Occhiuto ha sempre ricattato Cipparrone. Anche la scorsa consilatura è successo. L’argomento è sempre lo stesso: l’incompatibilità di Cipparrone al ruolo di consigliere per via della sua posizione lavorativa con Ecologia Oggi. L’azienda che gestisce la raccolta dei rifiuti in città. Ma si dice che non è solo questo. Pare che Occhiuto gli abbia assicurato anche la copertura giudiziaria qualora dovesse uscire fuori qualcosa su di lui in termini giudiziari. Perché pare che nell’inchiesta che sta portando avanti l’amico di Occhiuto, il pm Tridico, su un possibile voto di scambio avvenuto a Cosenza ad opera di Paolini con esponenti della criminalità organizza, più volte nei verbali, nelle foto, e nelle intercettazioni sia apparso Cipparrone.

Si dice che frequenti spesso e volentieri amicizie pericolose. Cosa che circola anche nell’inchiesta della DDA di Catanzaro sul voto di scambio politico mafioso a Cosenza. Ed infatti tutti i consiglieri sanno che i loro telefoni durante la scorsa campagna elettorale per le amministrative cittadine, erano sotto controllo. Niente di più semplice che Occhiuto gli abbia promesso l’insabbiamento delle carte che lo riguardano. Se fa parte della maggioranza di Occhiuto diventa, automaticamente, come Potestio e Cucunato, un intoccabile per la procura di Cosenza. E tutti i suoi probabili guai giudiziari risolti.

Ripeto: quello che sto cercando di capire è quali possano essere stati i veri motivi che hanno portato Cipparrone a vendersi politicamente ad Occhiuto, dato che di motivi politici non ce ne sono. E’ ricattato? E’ stato minacciato? E’ stato costretto, e non   lo può dire? Gli hanno promesso qualcosa che non si deve sapere?

A queste domande deve rispondere, se vuole fare chiarezza. Del resto è proprio lui che ci induce a chiedergli questo. E’ stato lui a dire che a Cosenza la malavita si era impossessata del Comune e che Occhiuto era il loro capo, questo accadeva sei mesi fa. Il giorno in cui, insieme ai suoi vecchi amici che oggi sono i suoi nemici,  sfiduciò Occhiuto. Ed oggi, invece, che passa dall’altra parte, la malavita al Comune non c’è più e Occhiuto non è più il capo di niente. A questo deve rispondere.

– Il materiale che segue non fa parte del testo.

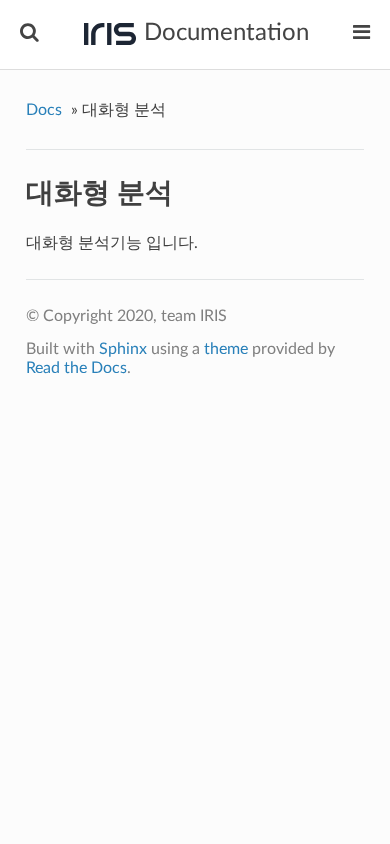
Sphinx (123, 349)
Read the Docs (76, 368)
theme (226, 349)
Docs (44, 110)
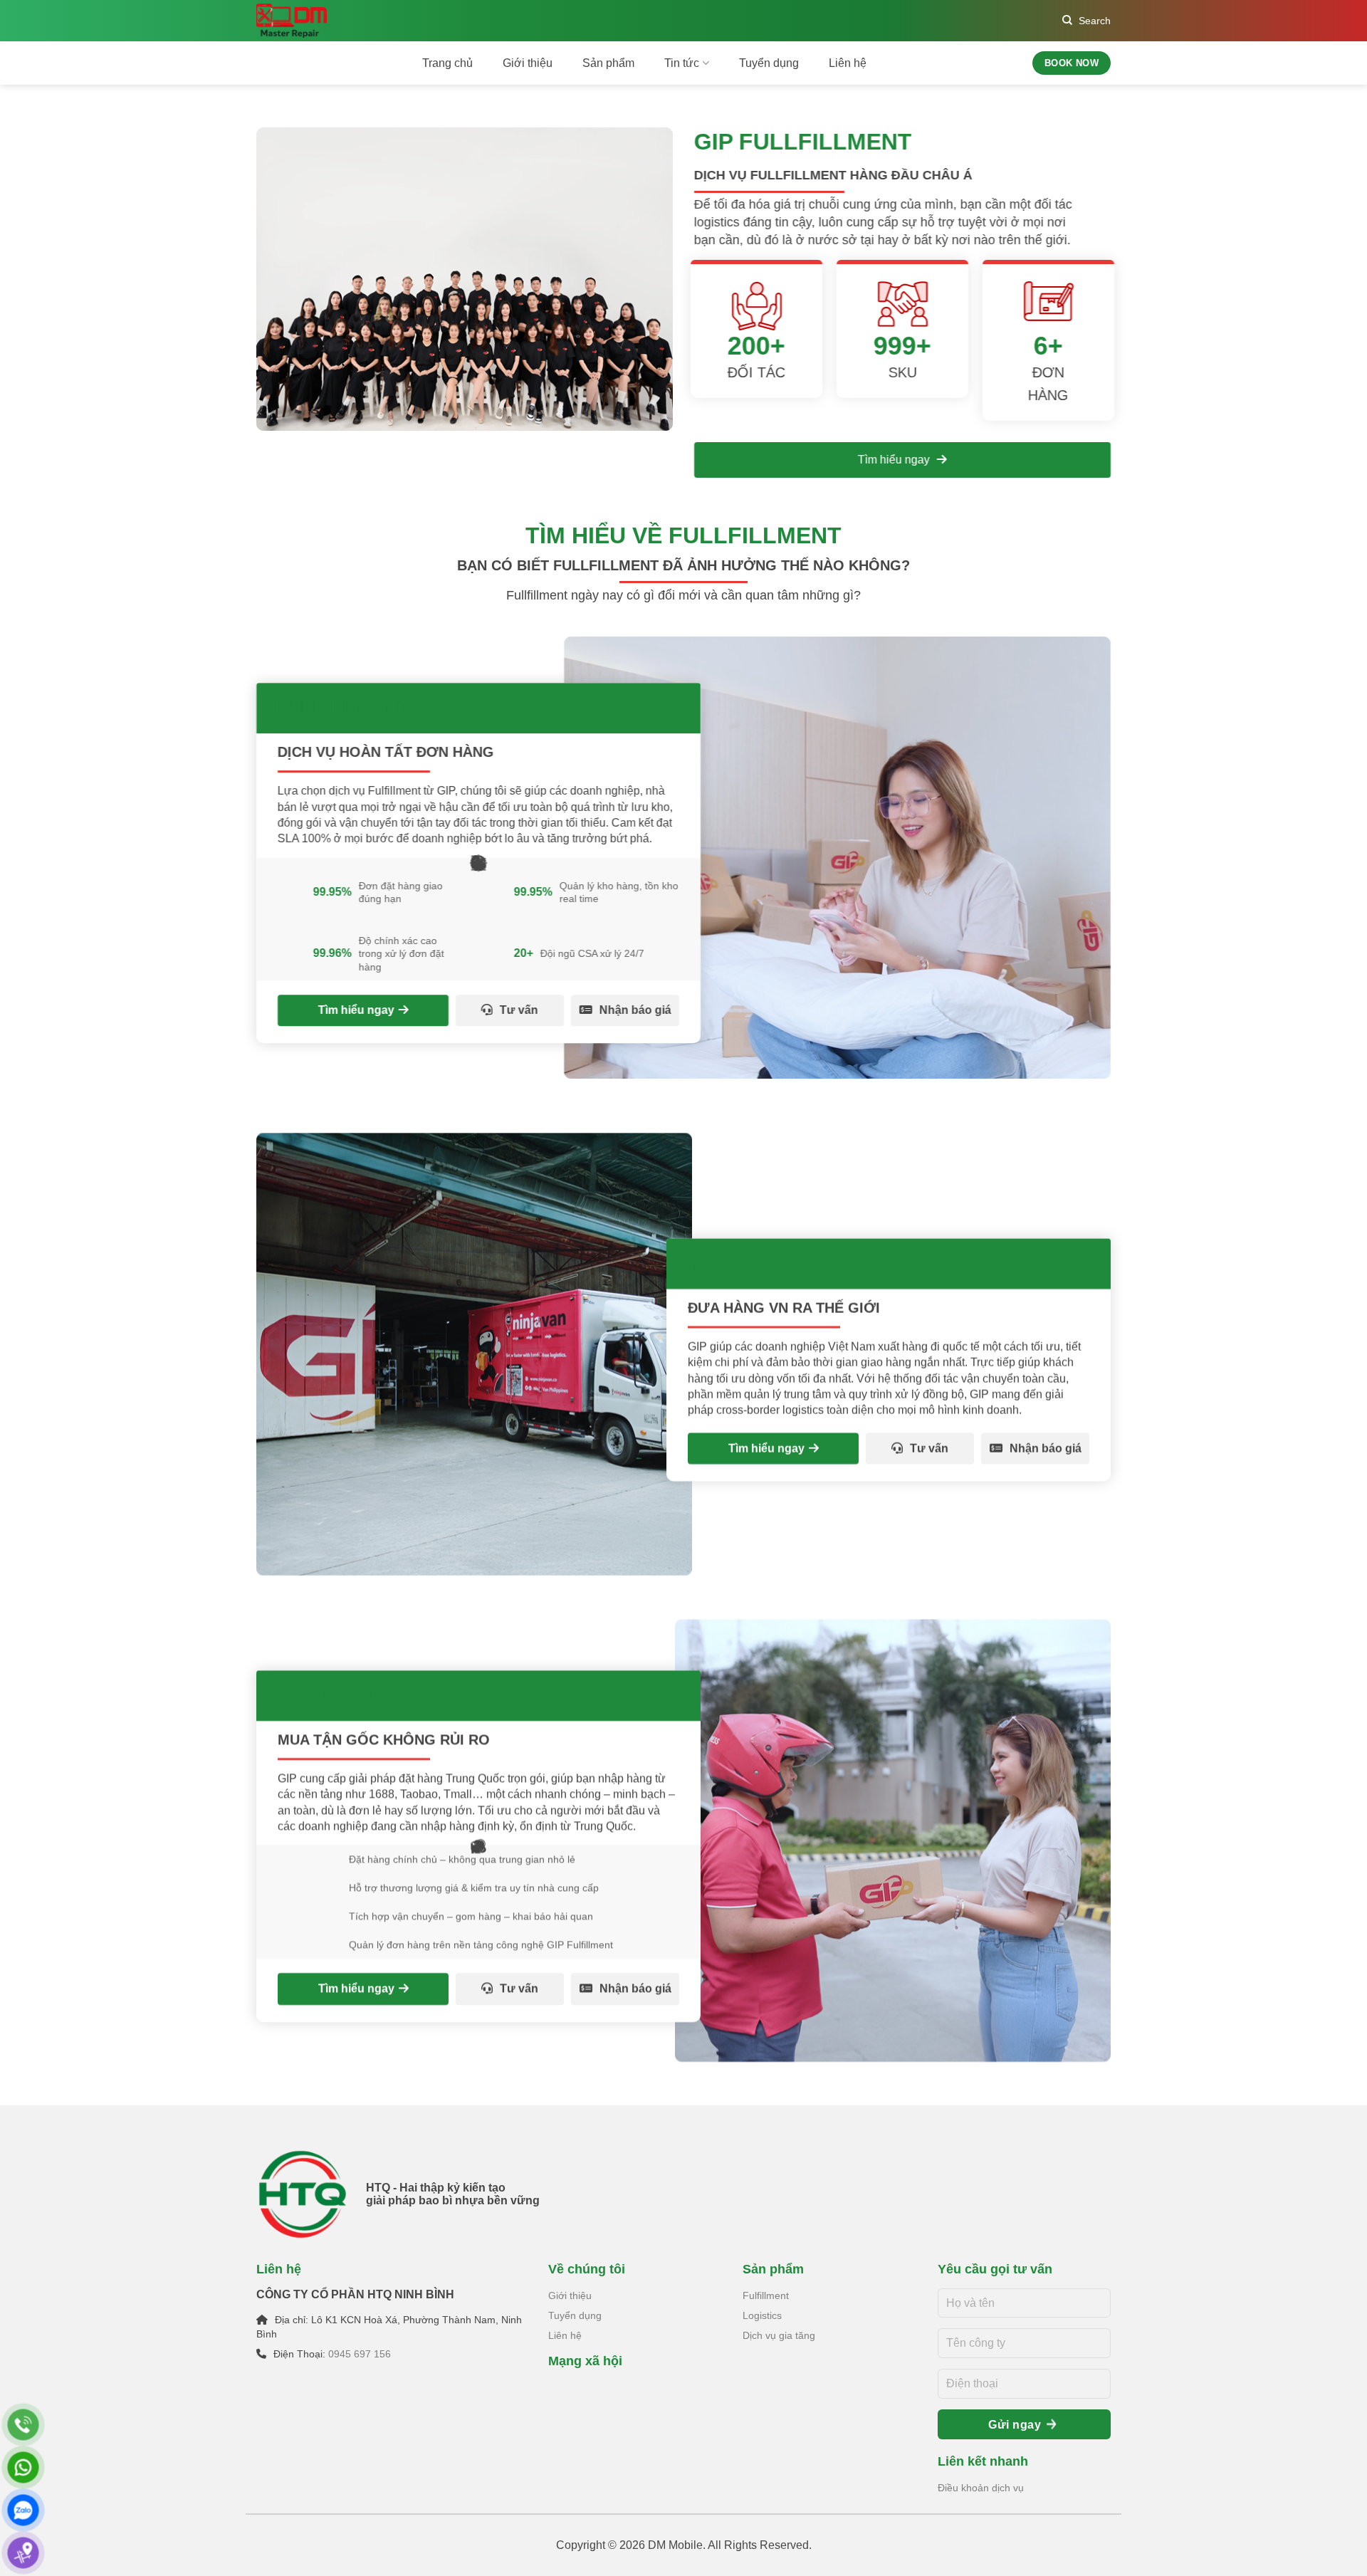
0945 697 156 (359, 2354)
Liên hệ (847, 63)
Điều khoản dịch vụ (981, 2487)
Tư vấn (519, 1010)
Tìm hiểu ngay (895, 460)
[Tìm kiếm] (1086, 21)
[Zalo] (23, 2510)
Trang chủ (447, 63)
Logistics (762, 2315)
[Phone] (23, 2425)
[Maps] (23, 2553)
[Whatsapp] (23, 2467)
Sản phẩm (608, 63)
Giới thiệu (527, 63)
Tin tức (681, 63)
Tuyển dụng (769, 63)
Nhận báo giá (635, 1010)
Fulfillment (766, 2295)
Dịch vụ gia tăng (779, 2335)
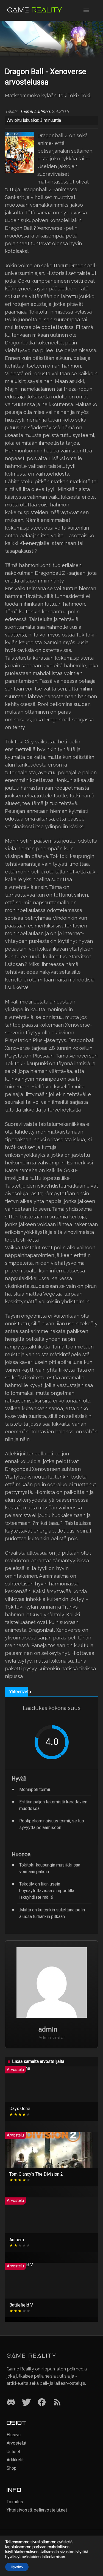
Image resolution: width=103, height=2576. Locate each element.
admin (47, 2029)
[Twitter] (26, 2402)
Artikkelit (15, 2459)
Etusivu (14, 2434)
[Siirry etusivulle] (34, 10)
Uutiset (13, 2451)
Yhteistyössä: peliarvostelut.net (37, 2510)
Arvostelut (16, 2443)
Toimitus (15, 2501)
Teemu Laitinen (35, 111)
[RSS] (57, 2402)
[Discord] (11, 2402)
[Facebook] (41, 2402)
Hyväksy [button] (17, 2567)
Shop (11, 2468)
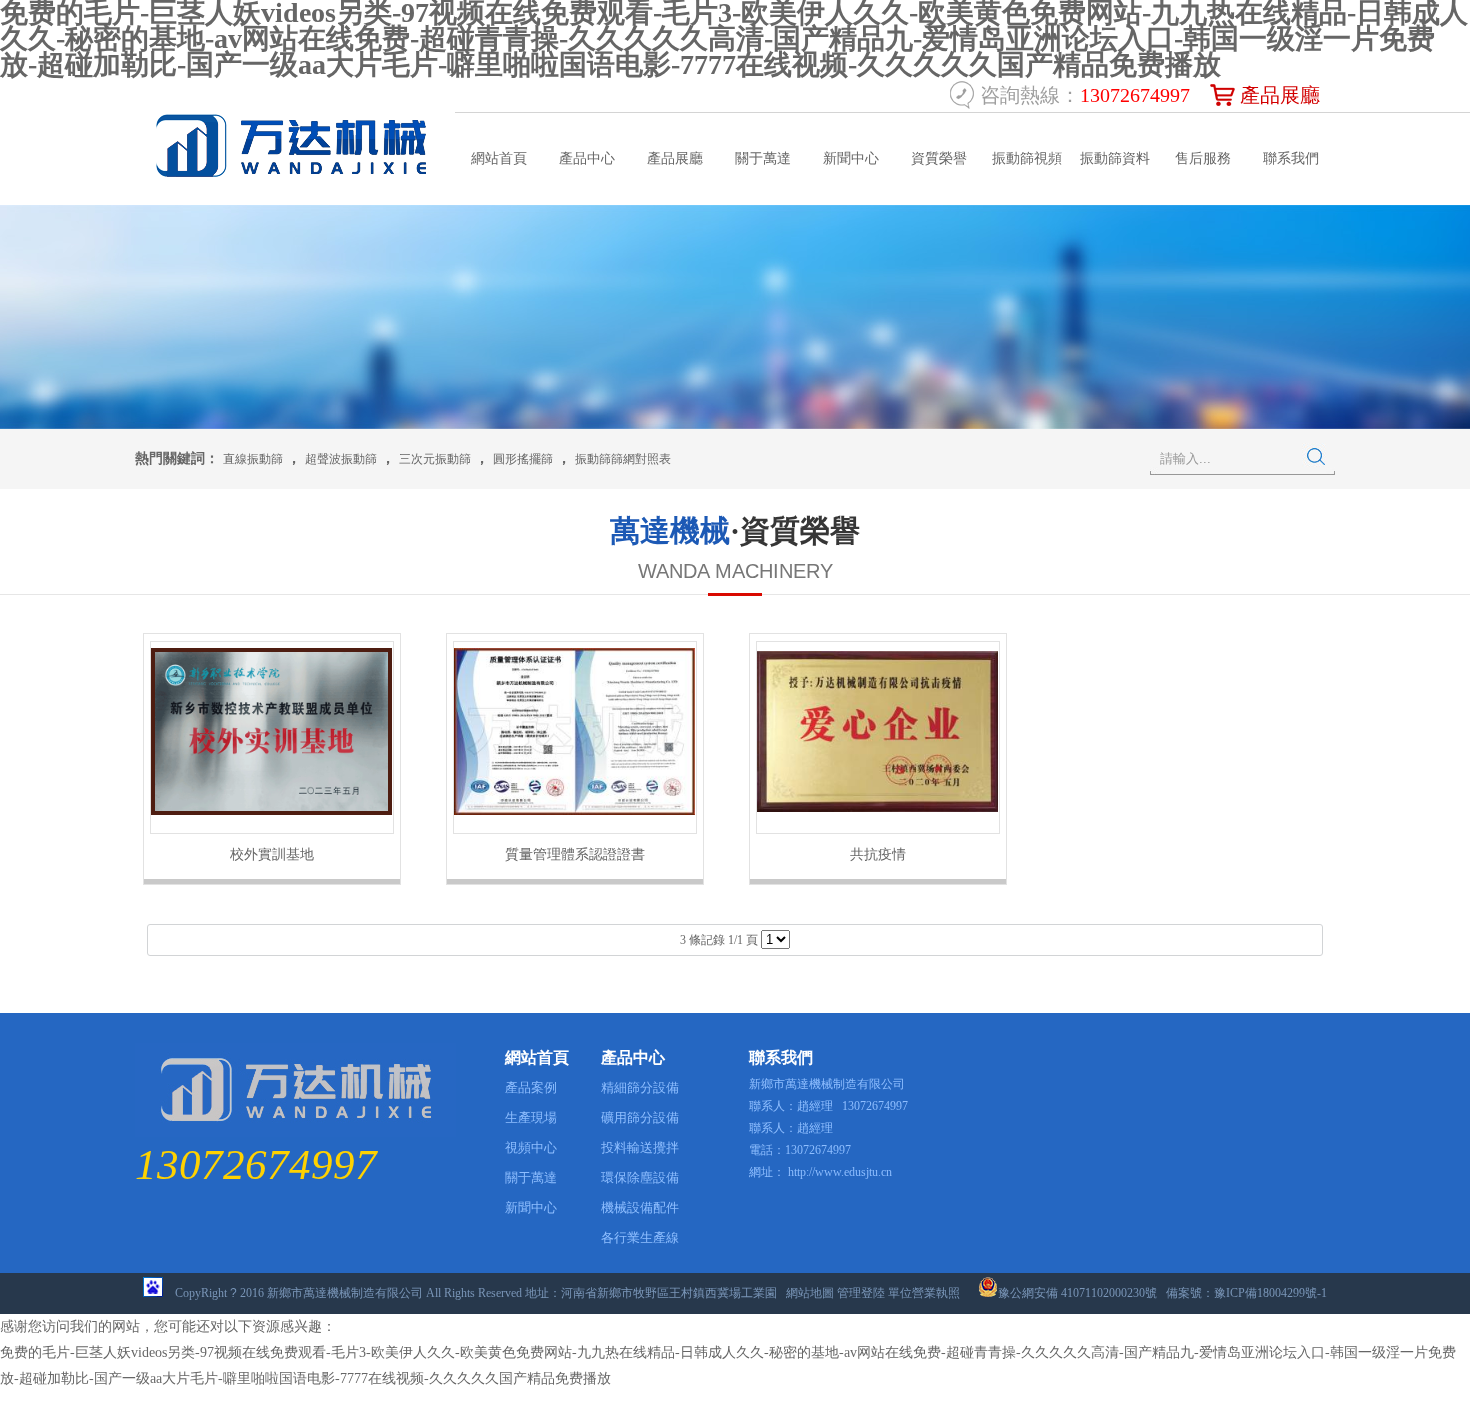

Deve dire cos’è che oggi lo porta a non pensare più quelle cose sul Comune e su Occhiuto. Cos’è che gli ha fatto cambiare idea. Come si fa a passare da una visione della città  “assediata da criminali, corrotti e delinquenti” ad una visione da favola e di tutti vivono felici e contenti, in così poco tempo e senza ancora una motivazione palusibile. Questo ha il dovere di spiegarlo. Solo così ne può uscire, politicamente parlando.  Poi a gridare e a farneticare ci siamo tutti.